The present study envisaged rationalized protein engineering approach to attain thermostability in a mesophilic Bacillus subtilis lipase. Contributing amino acids for thermostability were analyzed from homologous thermophilic-mesophilic protein dataset through relative abundance and generated ranking model. Analyses divulged priority of charged amino acids for thermostability. Ranking model was used to predict thermostabilizing mutations. Three lipase mutants, bsl_the1 (V149K, Q150E), bsl_the2 (F41K, W42E, V149K, Q150E) and bsl_the3 (F41K, W42E, P119E, Q121K, V149K, Q150E) were generated and validated through in silico and in vitro approaches for improved activity and thermostability.
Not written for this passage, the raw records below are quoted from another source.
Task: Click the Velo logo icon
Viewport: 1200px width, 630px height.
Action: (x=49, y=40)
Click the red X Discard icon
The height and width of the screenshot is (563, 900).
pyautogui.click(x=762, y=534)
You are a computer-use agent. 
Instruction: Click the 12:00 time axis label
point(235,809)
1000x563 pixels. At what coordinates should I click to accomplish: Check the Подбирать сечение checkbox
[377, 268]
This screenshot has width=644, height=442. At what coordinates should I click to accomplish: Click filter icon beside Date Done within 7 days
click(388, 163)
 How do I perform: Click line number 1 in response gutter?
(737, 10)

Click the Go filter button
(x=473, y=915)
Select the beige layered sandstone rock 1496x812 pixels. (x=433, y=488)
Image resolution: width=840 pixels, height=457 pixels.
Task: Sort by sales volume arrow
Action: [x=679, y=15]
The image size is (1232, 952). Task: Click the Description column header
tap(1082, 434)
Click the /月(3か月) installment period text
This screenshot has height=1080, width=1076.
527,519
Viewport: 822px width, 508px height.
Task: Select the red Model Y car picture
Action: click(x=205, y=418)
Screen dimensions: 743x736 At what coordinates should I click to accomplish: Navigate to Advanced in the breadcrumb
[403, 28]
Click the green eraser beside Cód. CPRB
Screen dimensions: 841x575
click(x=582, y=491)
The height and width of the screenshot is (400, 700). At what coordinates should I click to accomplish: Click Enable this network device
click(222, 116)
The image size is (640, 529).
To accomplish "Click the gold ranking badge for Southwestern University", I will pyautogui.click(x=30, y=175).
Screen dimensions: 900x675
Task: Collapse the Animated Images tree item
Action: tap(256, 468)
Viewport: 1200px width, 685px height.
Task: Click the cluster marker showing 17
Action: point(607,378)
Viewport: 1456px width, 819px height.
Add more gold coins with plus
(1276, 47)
ZnO nanoparticles were synthesized by precipitation method and functionalized using polyethylenimine, APTES and glutaraldehyde for lipase immobilization. The immobilization was confirmed through various analytical techniques. Analysis revealed bsl_wt showed optimum activity at 35 °C and pH 8 which was increased to 60 °C and pH 10 in case of ZnO-bsl_the3. The ZnO-bsl_the3 showed 80% of their initial activity after 60 days of storage stability and retained 78% of activity after 20 cycles of reuse. Lipases were applied for oil and grease stain removal from fabric. ZnO-bsl_the3 removed 90% and 82% of oil and grease stains, respectively. Conclusively, it revealed a promising perspective of low-cost nanobiocatalysts in detergent formulation.